BRIEF:
Pictures stay out; everything else in the records below is to be repeated exactly.

EXTRACTED RECORDS below:

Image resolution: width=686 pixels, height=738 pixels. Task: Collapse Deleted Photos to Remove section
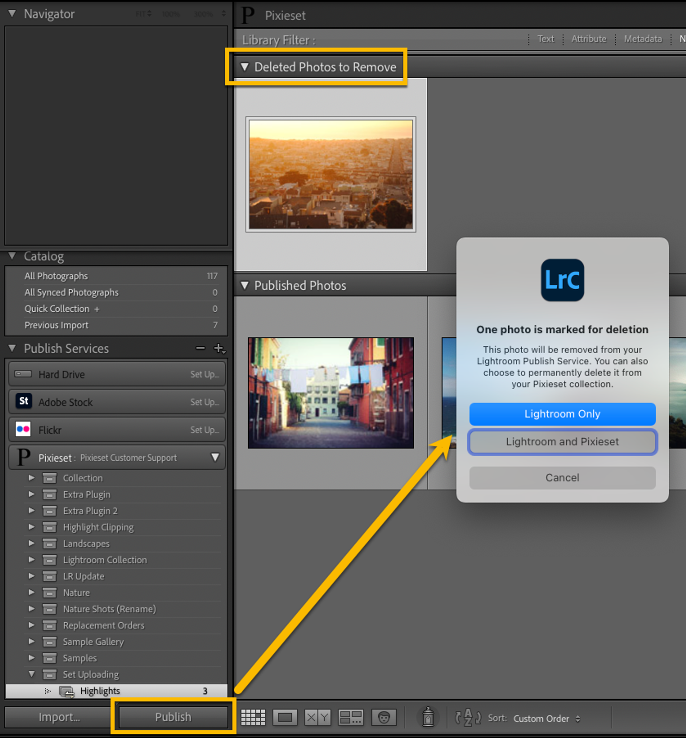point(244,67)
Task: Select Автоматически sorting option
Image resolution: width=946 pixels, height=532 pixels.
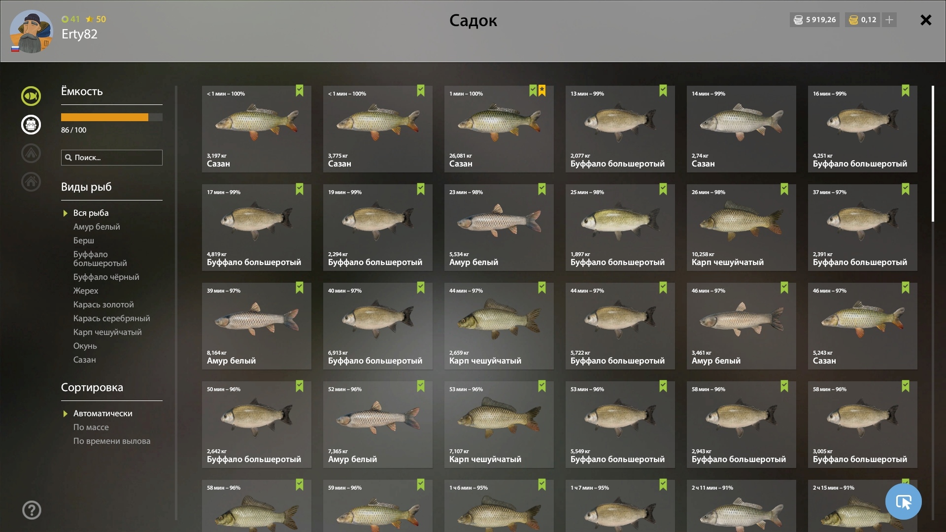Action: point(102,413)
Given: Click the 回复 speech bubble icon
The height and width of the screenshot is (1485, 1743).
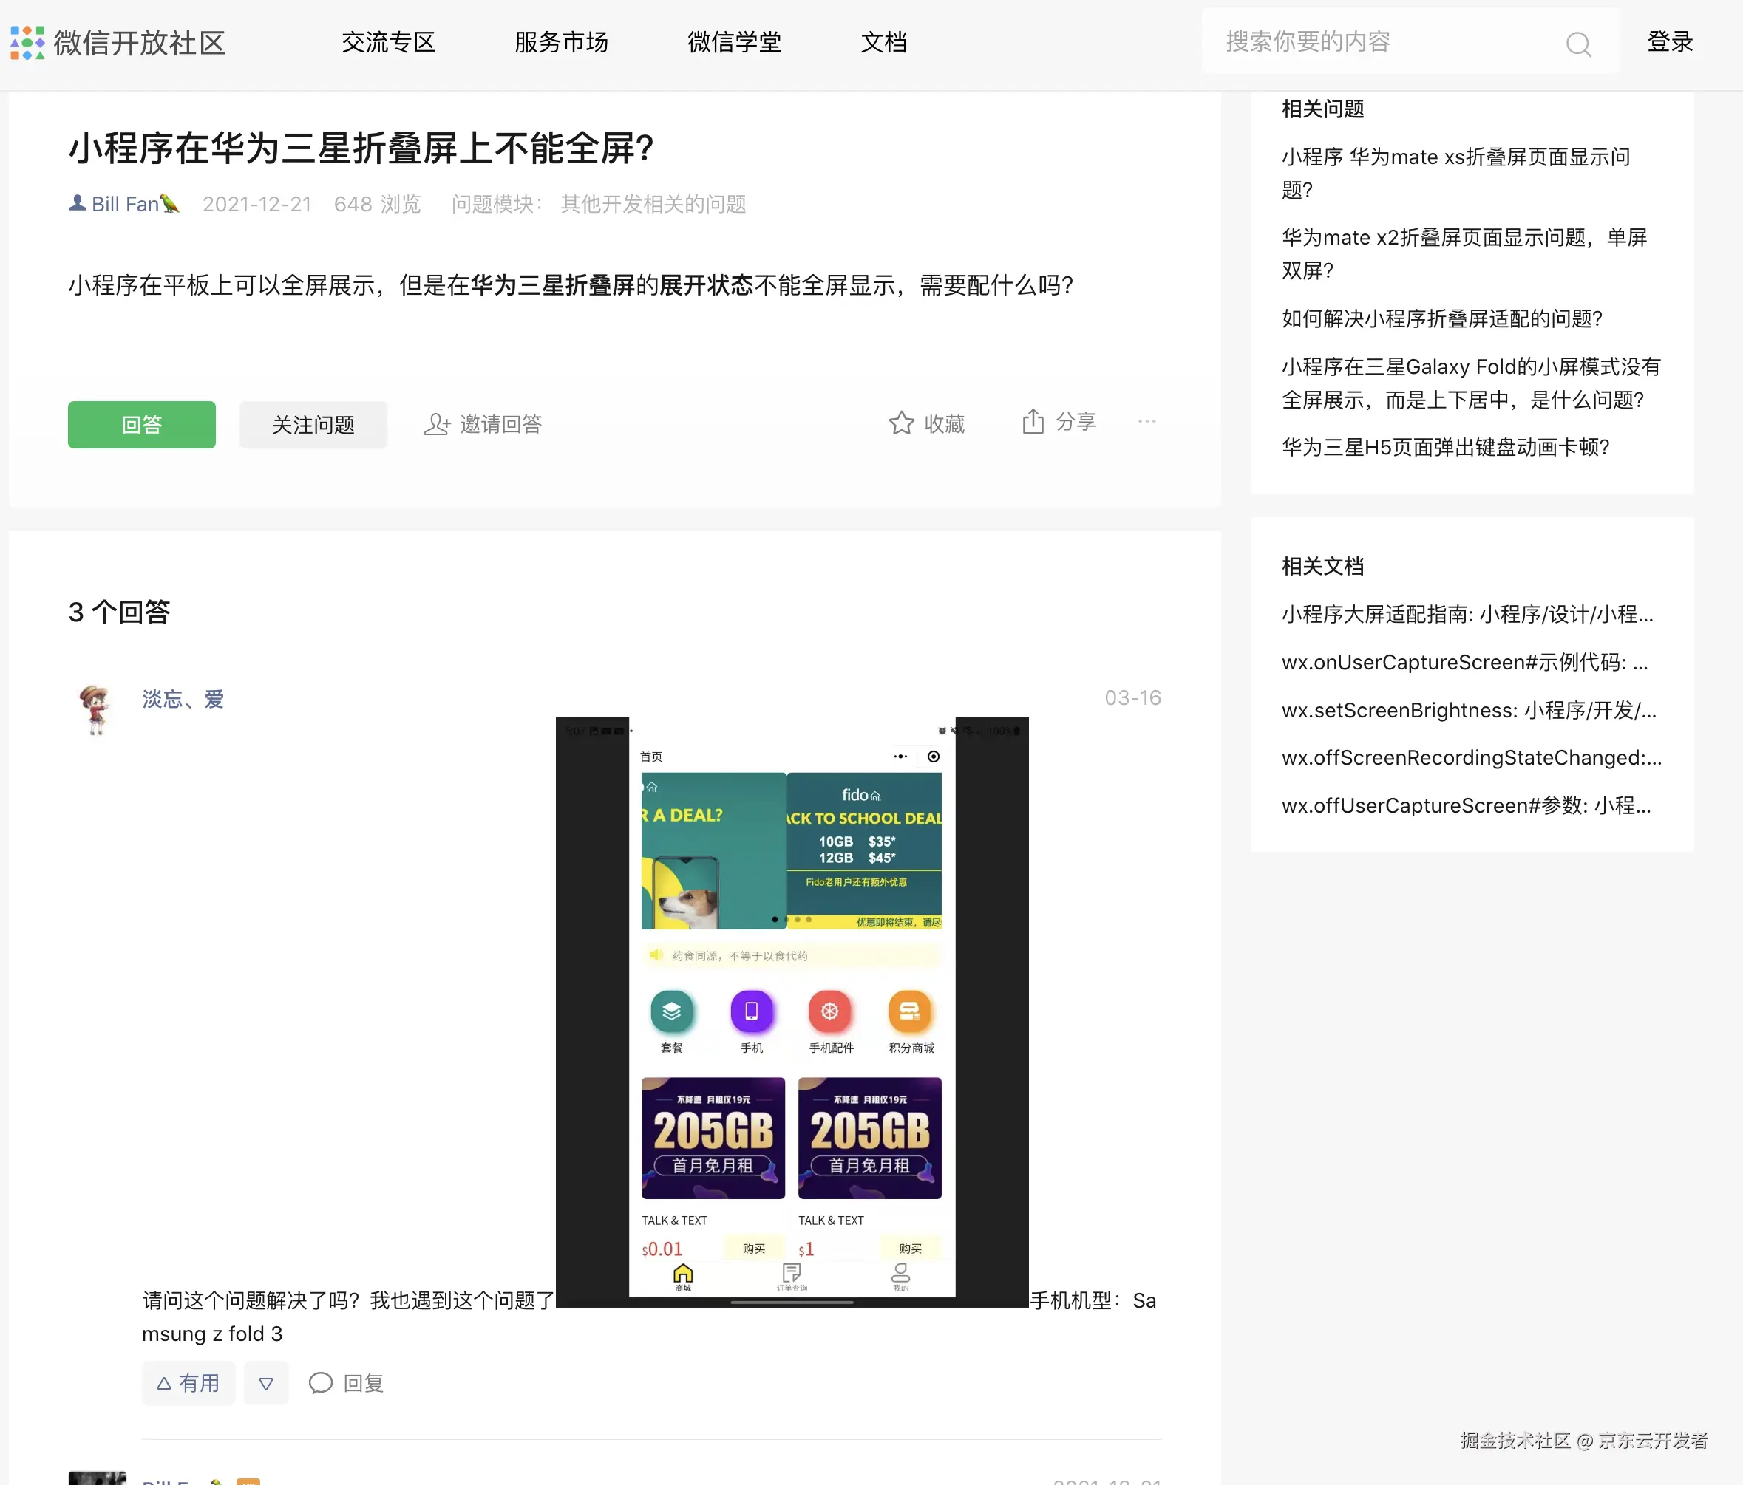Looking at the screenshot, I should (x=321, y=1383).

End of EXTRACTED RECORDS.

WRITTEN ANSWER:
Image resolution: width=686 pixels, height=738 pixels. Task: Collapse Deleted Photos to Remove section
point(244,67)
Task: Select Автоматически sorting option
Image resolution: width=946 pixels, height=532 pixels.
Action: point(102,413)
Given: Click the 回复 speech bubble icon
The height and width of the screenshot is (1485, 1743).
Looking at the screenshot, I should (x=321, y=1383).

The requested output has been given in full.